# Exercise prompt:
Some lines in the data below hold the string "sidebar". Report how many, as a bare number.

Excerpts from a dataset
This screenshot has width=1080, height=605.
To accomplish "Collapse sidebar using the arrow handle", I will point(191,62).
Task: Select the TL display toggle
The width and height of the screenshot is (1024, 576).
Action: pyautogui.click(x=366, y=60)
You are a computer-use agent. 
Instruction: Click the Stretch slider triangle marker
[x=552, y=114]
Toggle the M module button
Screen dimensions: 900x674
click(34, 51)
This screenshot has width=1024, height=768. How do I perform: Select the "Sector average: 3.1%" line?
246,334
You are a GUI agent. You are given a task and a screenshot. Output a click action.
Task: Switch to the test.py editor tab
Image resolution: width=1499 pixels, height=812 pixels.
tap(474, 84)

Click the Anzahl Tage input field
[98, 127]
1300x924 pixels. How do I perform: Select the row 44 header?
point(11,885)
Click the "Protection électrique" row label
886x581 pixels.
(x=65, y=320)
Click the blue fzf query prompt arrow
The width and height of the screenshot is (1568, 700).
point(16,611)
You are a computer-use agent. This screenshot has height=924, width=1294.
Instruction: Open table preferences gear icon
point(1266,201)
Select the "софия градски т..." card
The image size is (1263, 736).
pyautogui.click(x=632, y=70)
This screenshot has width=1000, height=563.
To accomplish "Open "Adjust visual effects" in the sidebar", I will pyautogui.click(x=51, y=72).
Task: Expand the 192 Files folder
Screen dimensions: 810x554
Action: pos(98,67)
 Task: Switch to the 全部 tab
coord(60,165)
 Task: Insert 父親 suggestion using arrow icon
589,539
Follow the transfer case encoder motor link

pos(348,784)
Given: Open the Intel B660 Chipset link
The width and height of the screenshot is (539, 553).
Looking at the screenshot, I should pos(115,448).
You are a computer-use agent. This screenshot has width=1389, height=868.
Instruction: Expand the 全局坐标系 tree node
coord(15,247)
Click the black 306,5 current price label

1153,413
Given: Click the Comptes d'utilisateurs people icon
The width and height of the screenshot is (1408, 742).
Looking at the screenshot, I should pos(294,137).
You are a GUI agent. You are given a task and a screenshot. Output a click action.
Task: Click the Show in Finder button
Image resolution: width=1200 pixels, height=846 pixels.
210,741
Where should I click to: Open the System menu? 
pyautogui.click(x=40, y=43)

# Written response:
2